• _Activity_: The lines below are to be quoted exactly, from the first through the one that contains "Toggle schedule to 案件 view".

• _Excerpts from a dataset_:
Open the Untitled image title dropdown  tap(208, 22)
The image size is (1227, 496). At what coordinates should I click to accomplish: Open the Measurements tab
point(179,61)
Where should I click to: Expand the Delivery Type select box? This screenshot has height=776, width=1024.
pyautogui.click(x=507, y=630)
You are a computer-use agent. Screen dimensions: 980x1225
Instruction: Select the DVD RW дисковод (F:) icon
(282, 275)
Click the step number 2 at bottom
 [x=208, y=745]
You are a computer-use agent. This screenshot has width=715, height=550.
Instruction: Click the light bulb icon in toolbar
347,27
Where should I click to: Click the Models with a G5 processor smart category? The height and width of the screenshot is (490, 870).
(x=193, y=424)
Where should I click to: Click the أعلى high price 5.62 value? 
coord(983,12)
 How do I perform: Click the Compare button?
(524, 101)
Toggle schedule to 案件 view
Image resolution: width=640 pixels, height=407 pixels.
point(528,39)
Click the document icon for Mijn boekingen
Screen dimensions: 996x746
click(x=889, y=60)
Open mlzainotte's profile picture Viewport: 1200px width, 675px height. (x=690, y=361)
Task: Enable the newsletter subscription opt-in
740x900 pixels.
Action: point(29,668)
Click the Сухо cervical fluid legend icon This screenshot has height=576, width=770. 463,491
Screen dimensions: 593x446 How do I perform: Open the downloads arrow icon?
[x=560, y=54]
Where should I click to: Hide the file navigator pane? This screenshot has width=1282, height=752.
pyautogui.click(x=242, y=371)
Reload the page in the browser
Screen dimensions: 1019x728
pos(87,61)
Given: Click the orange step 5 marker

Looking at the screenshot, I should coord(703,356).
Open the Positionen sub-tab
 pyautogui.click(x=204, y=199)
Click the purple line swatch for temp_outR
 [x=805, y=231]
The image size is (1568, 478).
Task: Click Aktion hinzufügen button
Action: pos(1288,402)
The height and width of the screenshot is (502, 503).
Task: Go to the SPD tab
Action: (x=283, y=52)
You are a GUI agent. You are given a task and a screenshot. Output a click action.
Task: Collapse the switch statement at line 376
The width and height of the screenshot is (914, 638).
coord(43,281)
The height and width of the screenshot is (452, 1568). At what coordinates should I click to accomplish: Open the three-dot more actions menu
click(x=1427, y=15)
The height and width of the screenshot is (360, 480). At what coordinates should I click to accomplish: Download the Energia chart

• _Answer box_:
Open the Untitled image title dropdown  tap(208, 22)
The image size is (1227, 496). At what coordinates should I click to accomplish: Open the Measurements tab
point(179,61)
Where should I click to: Expand the Delivery Type select box? This screenshot has height=776, width=1024.
pyautogui.click(x=507, y=630)
You are a computer-use agent. Screen dimensions: 980x1225
Instruction: Select the DVD RW дисковод (F:) icon
(282, 275)
Click the step number 2 at bottom
 [x=208, y=745]
You are a computer-use agent. This screenshot has width=715, height=550.
Instruction: Click the light bulb icon in toolbar
347,27
Where should I click to: Click the Models with a G5 processor smart category? The height and width of the screenshot is (490, 870).
(x=193, y=424)
Where should I click to: Click the أعلى high price 5.62 value? 
coord(983,12)
 How do I perform: Click the Compare button?
(524, 101)
Toggle schedule to 案件 view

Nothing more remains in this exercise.